Monday, October 12, 2015

Falling for fall

Fall in the PAC NW is turning out to be absolutely stunning. Every way you turn, it's as if you're looking at a postcard. And then yesterday, walking through the neighborhood, I noted that Mother Nature had busted out a whole new set of paints. The colors, textures, and vibrancy of each tree, leaf, cloud and even puddle truly popped to my eyes. What an uplifting way to enjoy a Sunday morning. 












What beauty have you witnessed in your environment lately?

Friday, October 2, 2015

It's time to get the guns

"A well regulated Militia, being necessary to the security of a free State, the right of the people to keep and bear Arms, shall not be infringed."

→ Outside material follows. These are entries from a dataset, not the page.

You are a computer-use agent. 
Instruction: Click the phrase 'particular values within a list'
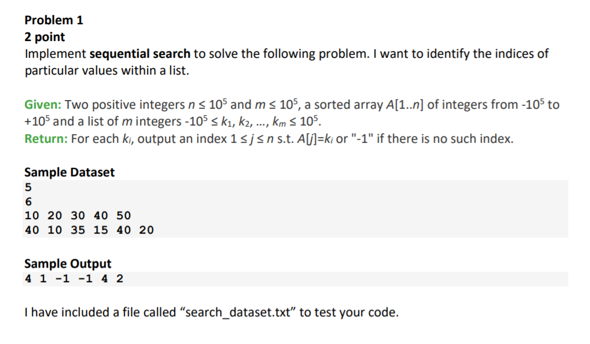pyautogui.click(x=106, y=71)
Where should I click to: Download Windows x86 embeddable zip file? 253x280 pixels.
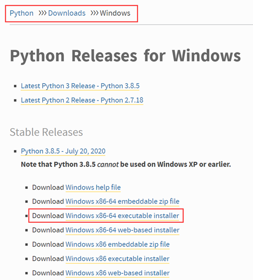[117, 244]
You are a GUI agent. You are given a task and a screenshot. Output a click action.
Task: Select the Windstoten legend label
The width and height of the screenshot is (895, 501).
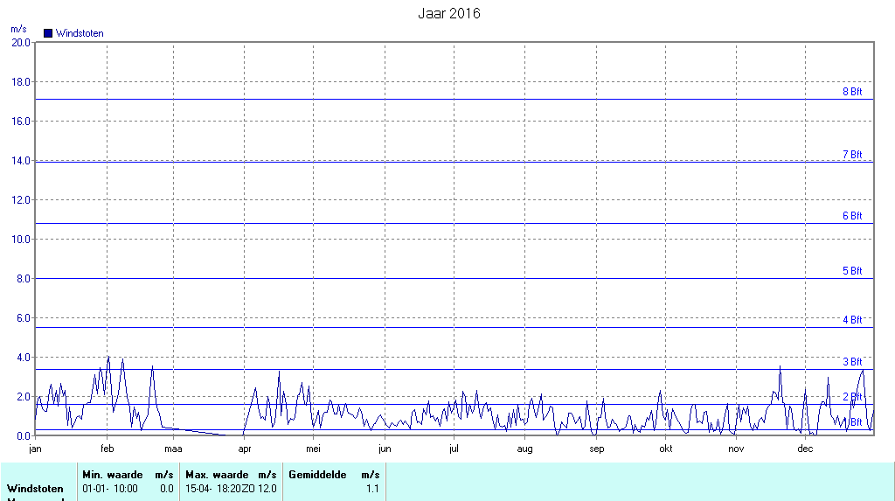tap(80, 33)
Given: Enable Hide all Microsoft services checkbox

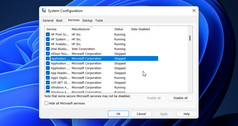Looking at the screenshot, I should pos(46,103).
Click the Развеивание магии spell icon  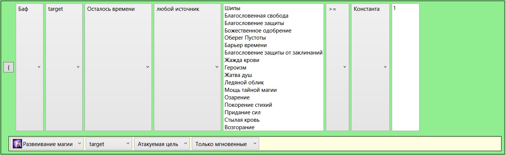[17, 144]
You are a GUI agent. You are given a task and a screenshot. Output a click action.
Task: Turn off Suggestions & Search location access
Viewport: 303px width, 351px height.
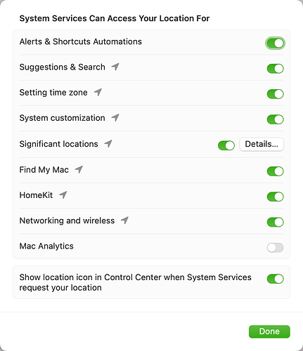coord(275,69)
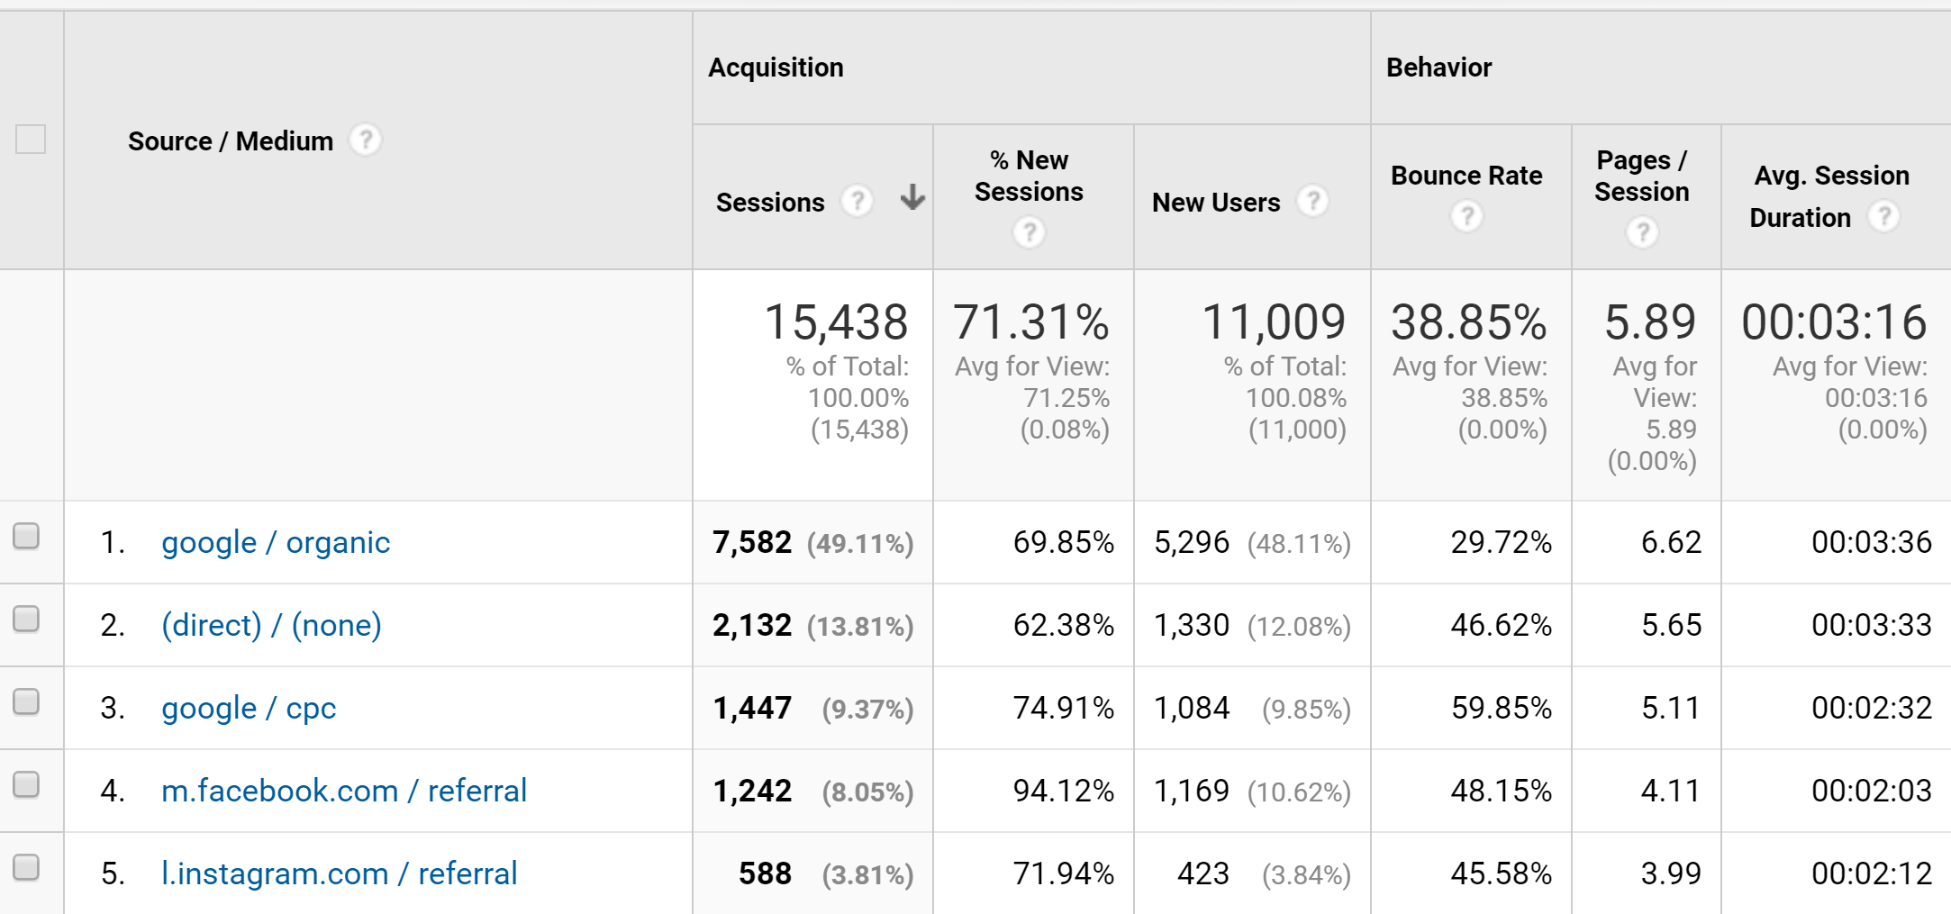
Task: Open the Bounce Rate help tooltip
Action: (x=1466, y=216)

Anyone, including certain judges and justices who have denigrated their calling, who actually thinks that the intent of the Second Amendment to the Constitution protects or enables an individual to acquire, carry and use a gun is just wrong; this is not a matter of opinion, it is the absolute truth. It is far beyond time that we in the United States allow special interests (ahem, the NRA) and unsophisticated gun lovers to browbeat the legislative process into submission to their absolutely childish and cowardly “need” to allow weapons to be held by anyone who so chooses. Enough already.
And historic precedent wholly supports this cause, no matter what the special interests would foolishly have us believe the 2nd Amendment means. Former Supreme Court associate justice John Paul Stevens addresses the issue quite adeptly in his book Six Amendments: How and Why We Should Change the Constitution:
For more than 200 years following the adoption of that amendment, federal judges uniformly understood that the right protected by that text was limited in two ways: First, it applied only to keeping and bearing arms for military purposes, and second, while it limited the power of the federal government, it did not impose any limit whatsoever on the power of states or local governments to regulate the ownership or use of firearms. Thus, in United States v. Miller, decided in 1939, the court unanimously held that Congress could prohibit the possession of a sawed-off shotgun because that sort of weapon had no reasonable relation to the preservation or efficiency of a “well regulated Militia.”
When I joined the court in 1975, that holding was generally understood as limiting the scope of the Second Amendment to uses of arms that were related to military activities. During the years when Warren Burger was chief justice, from 1969 to 1986, no judge or justice expressed any doubt about the limited coverage of the amendment, and I cannot recall any judge suggesting that the amendment might place any limit on state authority to do anything.
Organizations such as the National Rifle Association disagreed with that position and mounted a vigorous campaign claiming that federal regulation of the use of firearms severely curtailed Americans’ Second Amendment rights. Five years after his retirement, during a 1991 appearance on “The MacNeil/Lehrer NewsHour,” Burger himself remarked that the Second Amendment “has been the subject of one of the greatest pieces of fraud, I repeat the word ‘fraud,’ on the American public by special interest groups that I have ever seen in my lifetime” (Bold emphasis added by this blog author).
Prohibitions on carrying concealed weapons, or on the possession of firearms by felons and the mentally ill, and laws forbidding the carrying of firearms in sensitive places such as schools and government buildings or imposing conditions and qualifications on the commercial sale of arms are specifically identified as permissible regulations.
Thus, Congress’s failure to enact laws that would expand the use of background checks and limit the availability of automatic weapons cannot be justified by reference to the Second Amendment or to anything that the Supreme Court has said about that amendment. 
Unfortunately, the influence of the gun lobby reminds me of an old Jewish joke about the supremacy of one’s belief vis-à-vis fact. It used to be available as a tongue-in-cheek logo t-shirt, which read:
Maven University
Opinion above Knowledge

Sadly, we have allowed this once-witty aphorism to bully our society into accepting as inevitable such episodes of tragic violence that are directly related to lack of regulation on the pervasive availability of guns. This we must change.